Mutagenic repair in Escherichia coli: products of the recA gene and of the umuD and umuC genes act at different steps in UV-induced mutagenesis.

Abstract

When excision-deficient Escherichia coli carrying umuC or umuD alleles were exposed to visible light several hours after ultraviolet irradiation, base-pair-substitution mutations were induced in these normally non-UV-mutable bacteria. It is argued that delayed photoreversal of pyrimidine dimers removes blocks to DNA replication and allows the "survival" and expression of misincorporated bases. A model for UV mutagenesis is proposed with two steps: (i) misincorporation opposite a photoproduct, which can be mediated directly by RecA protein, and (ii) bypass, only the latter process requiring umuD+ and umuC+ alleles. Basal levels of gene products are sufficient for at least some misincorporation events, although induced levels of umuD and umuC gene products are necessary for the bypass step. umuC bacteria containing the recA441 allele showed a greater yield of mutants, and those containing recA430 a reduced yield, following delayed photoreversal.
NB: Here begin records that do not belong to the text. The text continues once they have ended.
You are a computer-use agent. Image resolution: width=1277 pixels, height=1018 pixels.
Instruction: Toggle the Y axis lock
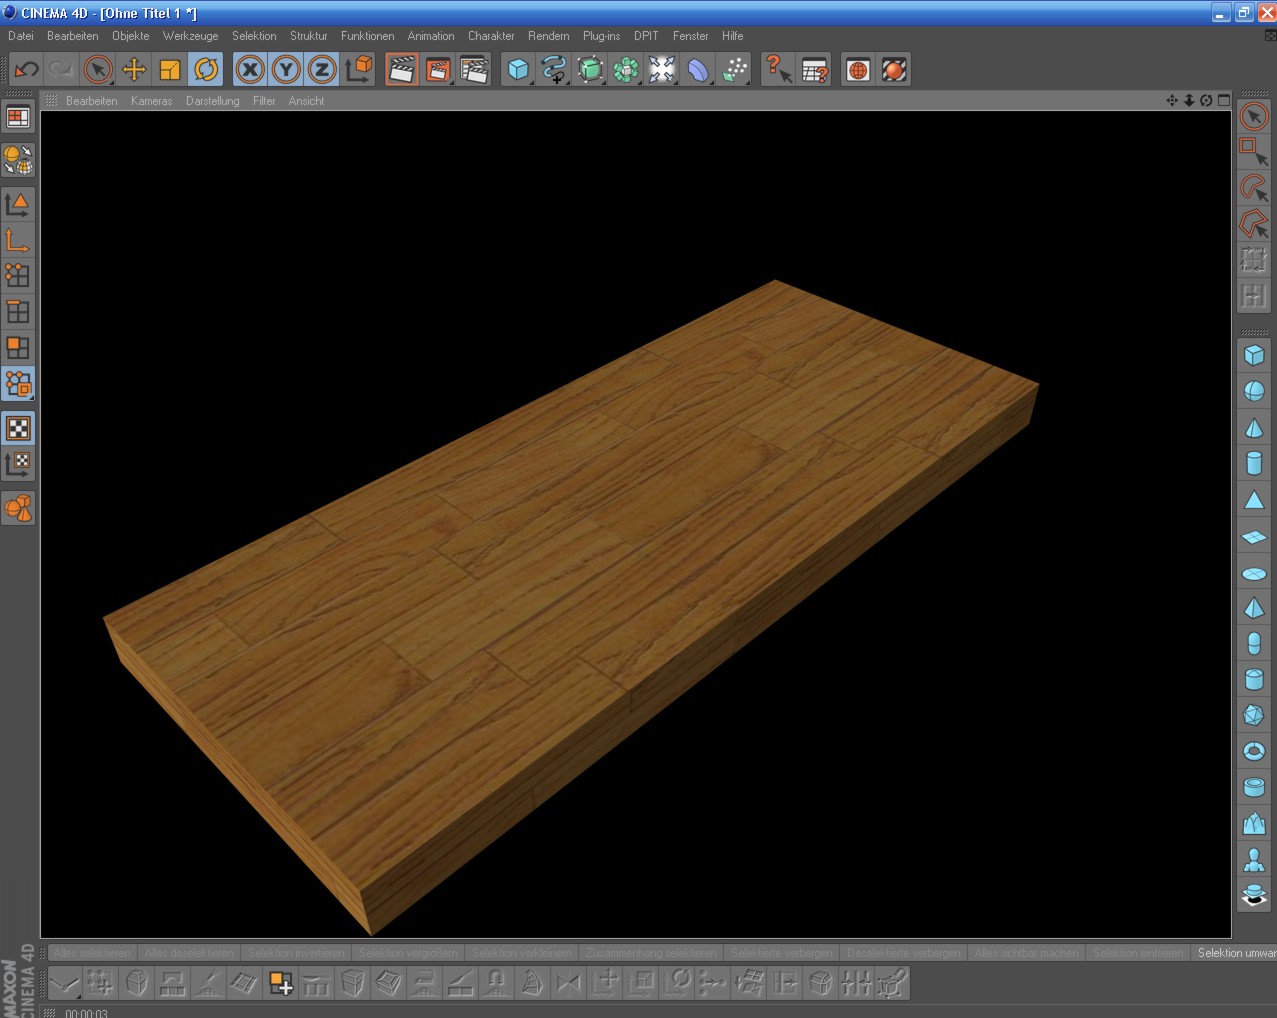[286, 70]
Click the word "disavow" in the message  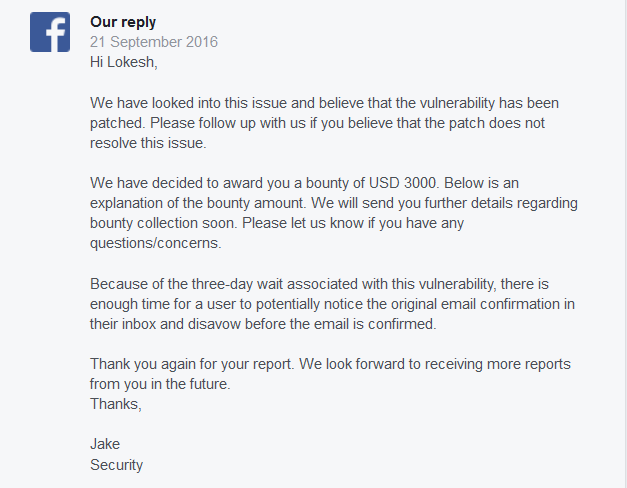(214, 324)
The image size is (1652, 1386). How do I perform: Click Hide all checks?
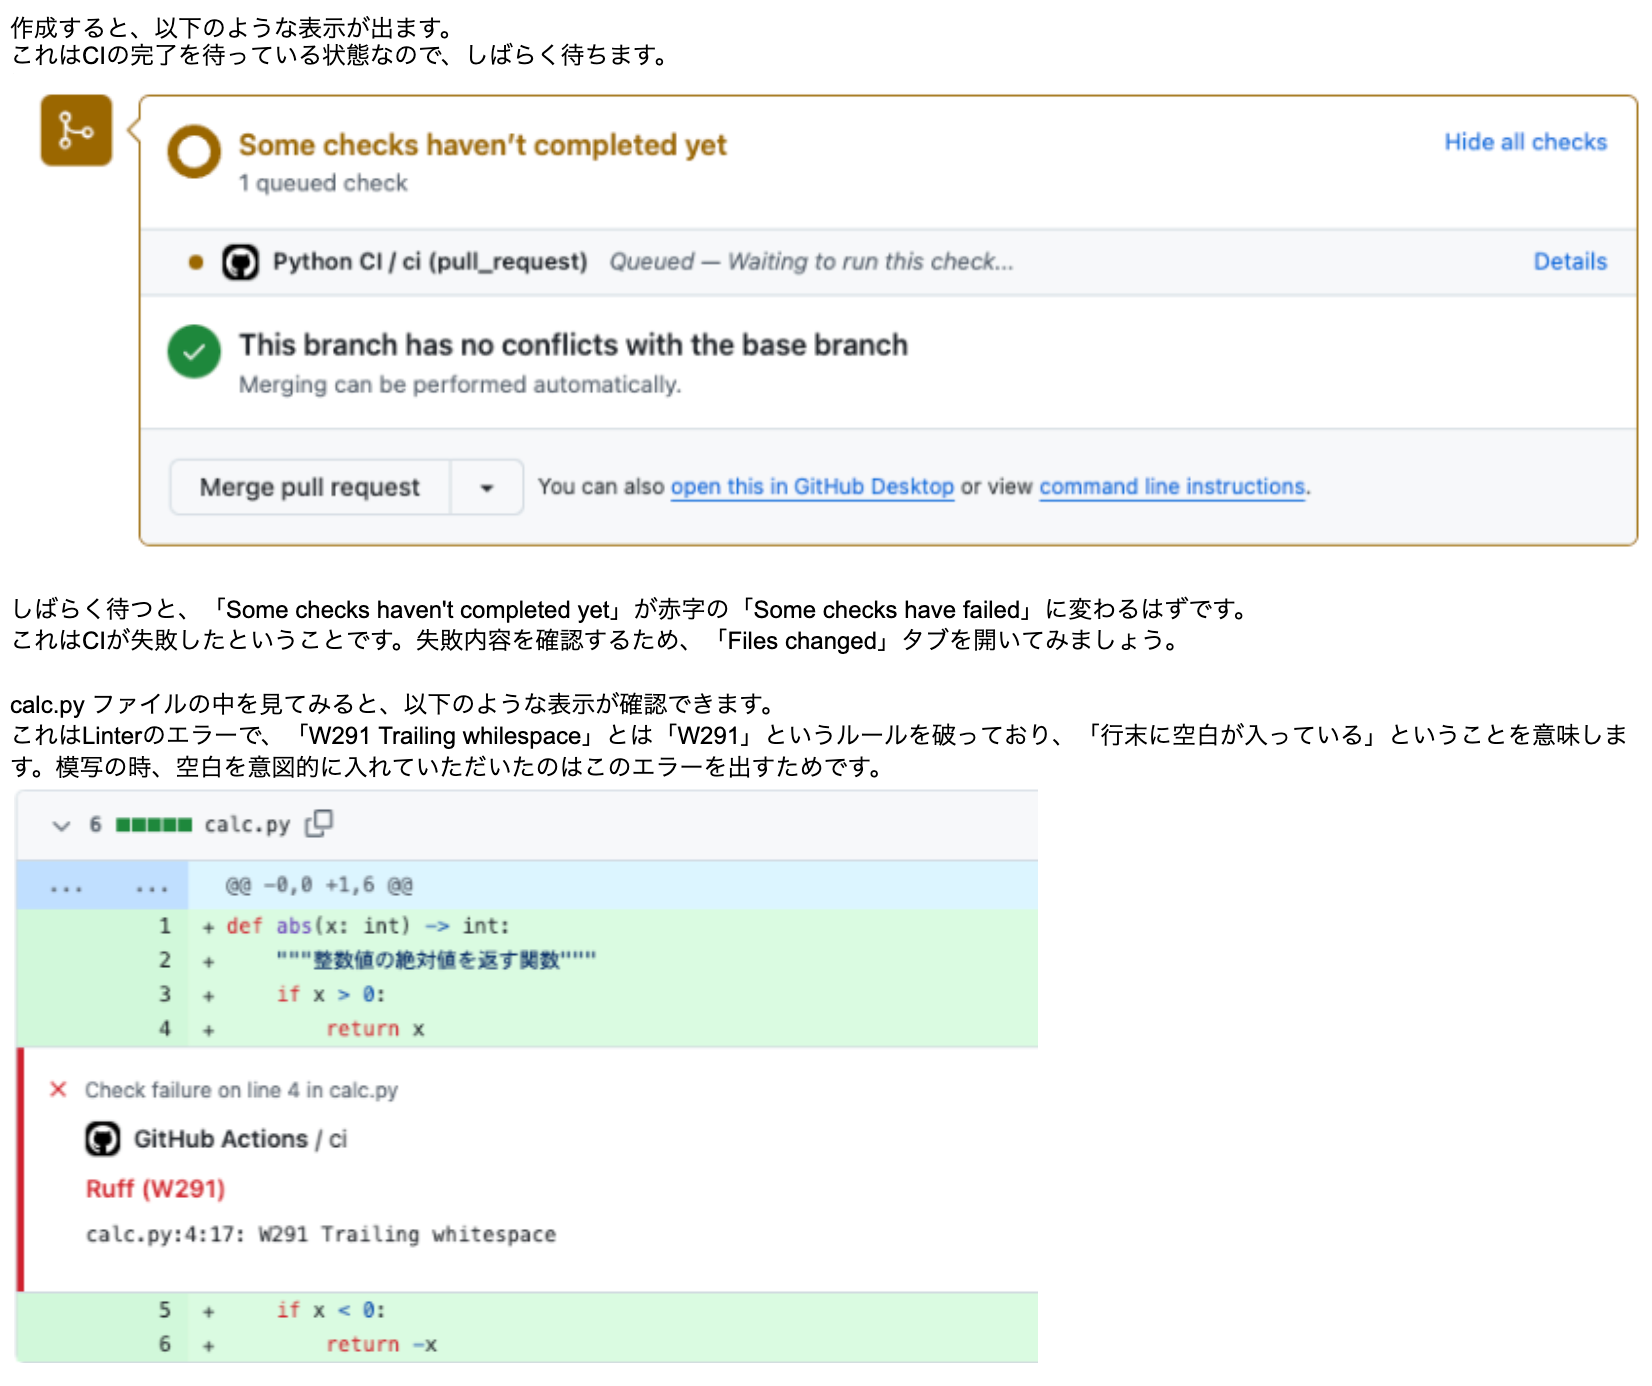click(x=1525, y=142)
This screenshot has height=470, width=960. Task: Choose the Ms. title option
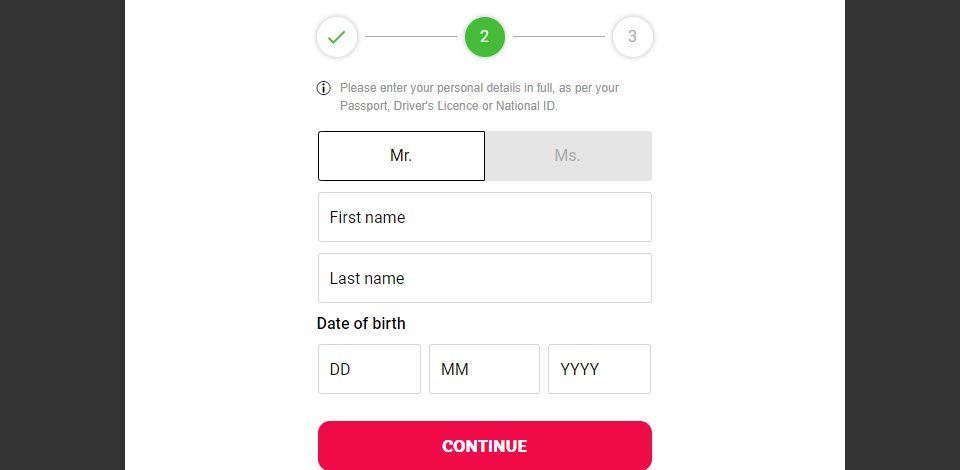point(568,155)
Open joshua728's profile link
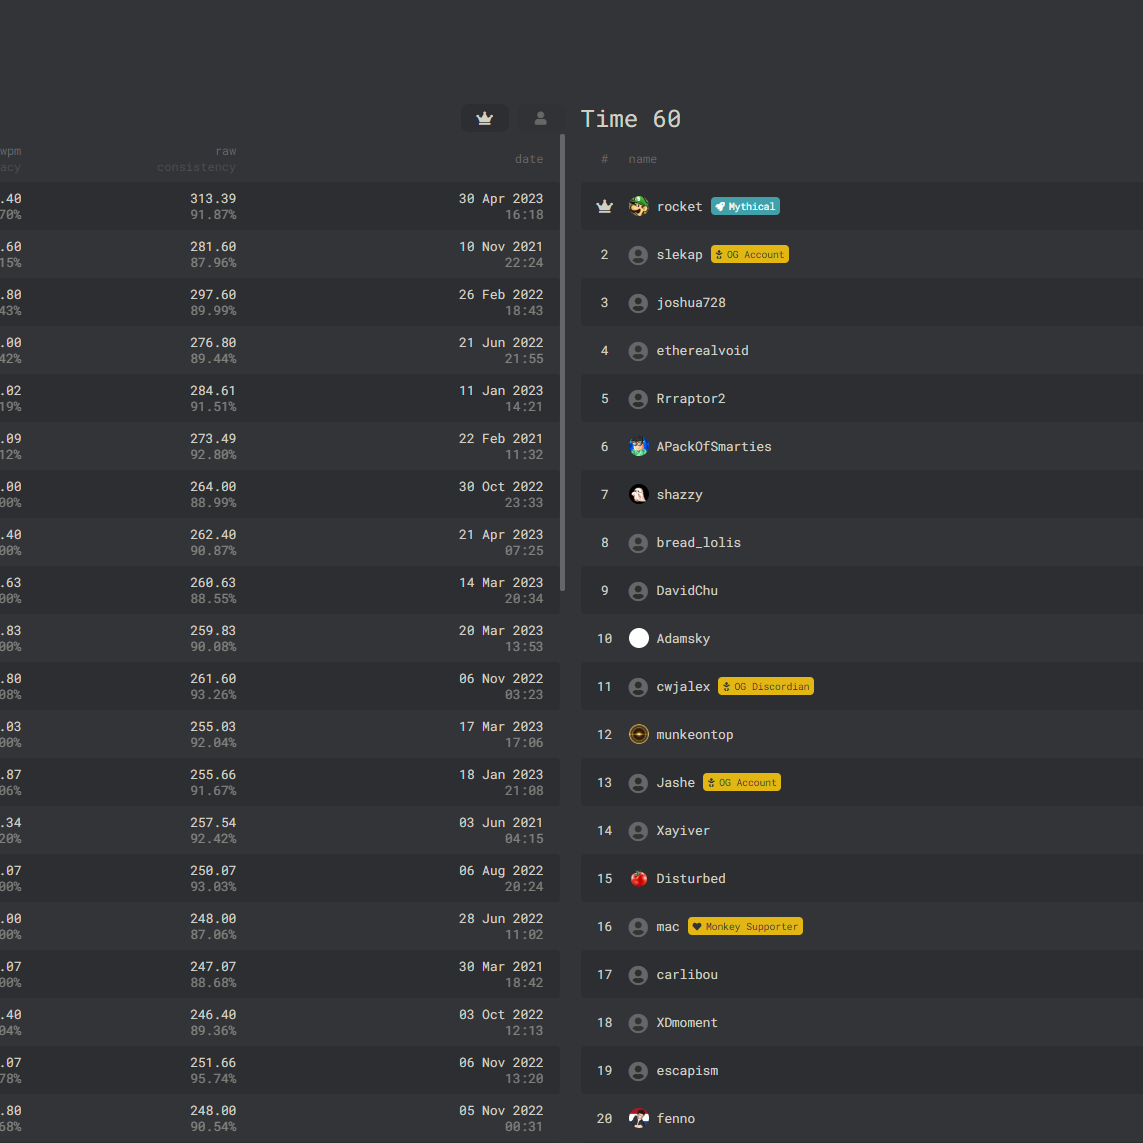 pyautogui.click(x=691, y=303)
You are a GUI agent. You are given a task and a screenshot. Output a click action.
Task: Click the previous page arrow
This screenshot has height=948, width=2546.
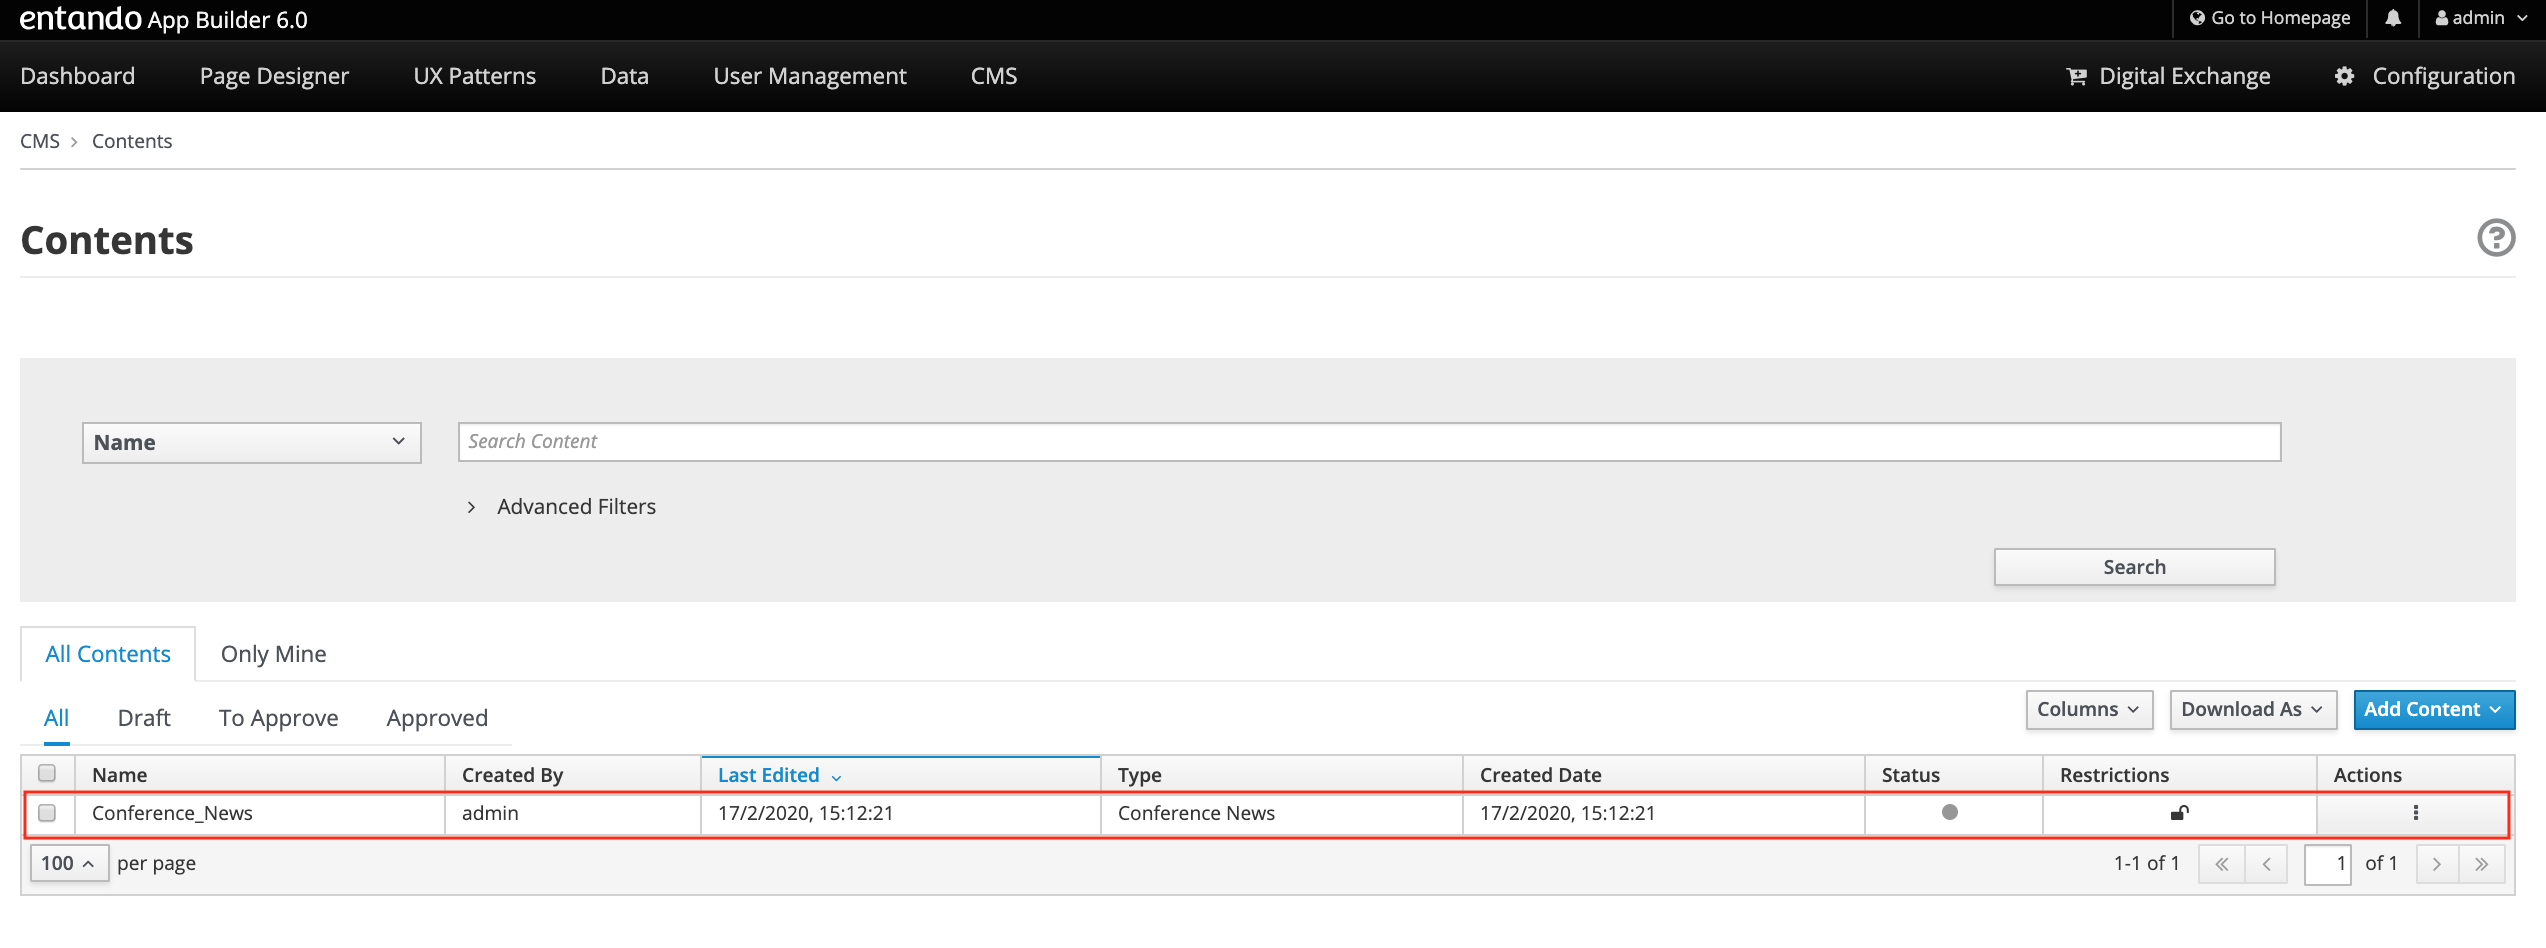coord(2266,864)
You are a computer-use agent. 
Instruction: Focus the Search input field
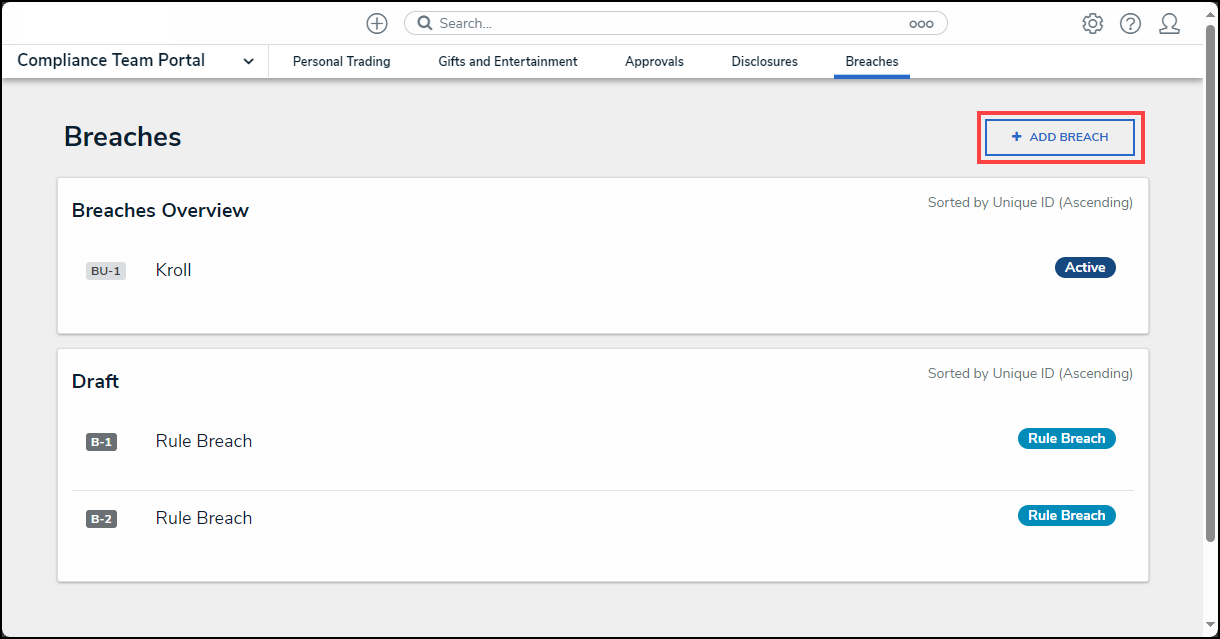(660, 24)
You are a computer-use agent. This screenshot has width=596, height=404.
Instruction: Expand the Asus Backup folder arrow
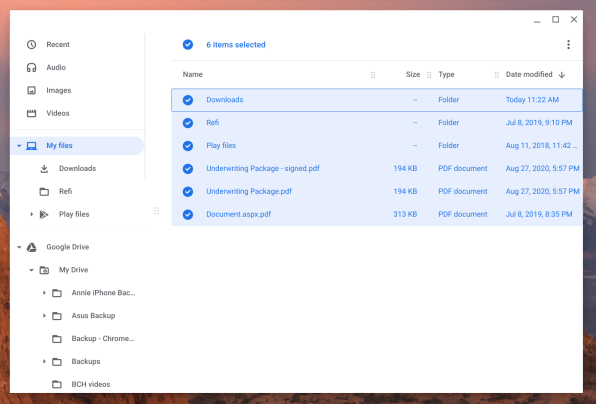click(x=44, y=316)
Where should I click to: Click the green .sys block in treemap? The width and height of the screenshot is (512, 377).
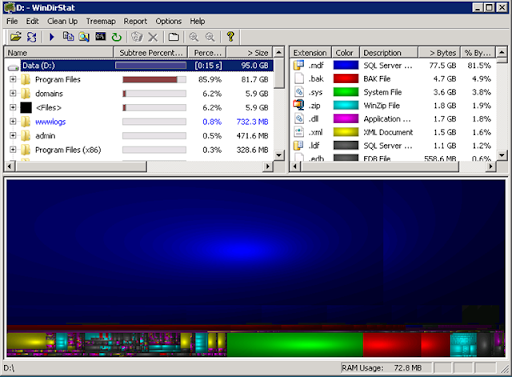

The lexA51 allele (which results in constitutive derepression of RecA protein production) did not significantly alter the yield of mutants but caused them to appear marginally sooner in a recA441 umuC strain. These results emphasize that the nature of the RecA protein and not its concentration is paramount in determining the level of misincorporation. Experiments with recA441 umuC bacteria at 43 degrees C and 30 degrees C suggest that the misincorporation effect is unlikely to be attributable to cleavage of a DNA binding protein such as a repressor or a component of the polymerase complex. Moreover, misincorporation seems to occur without the need for induced synthesis of any other protein under recA control.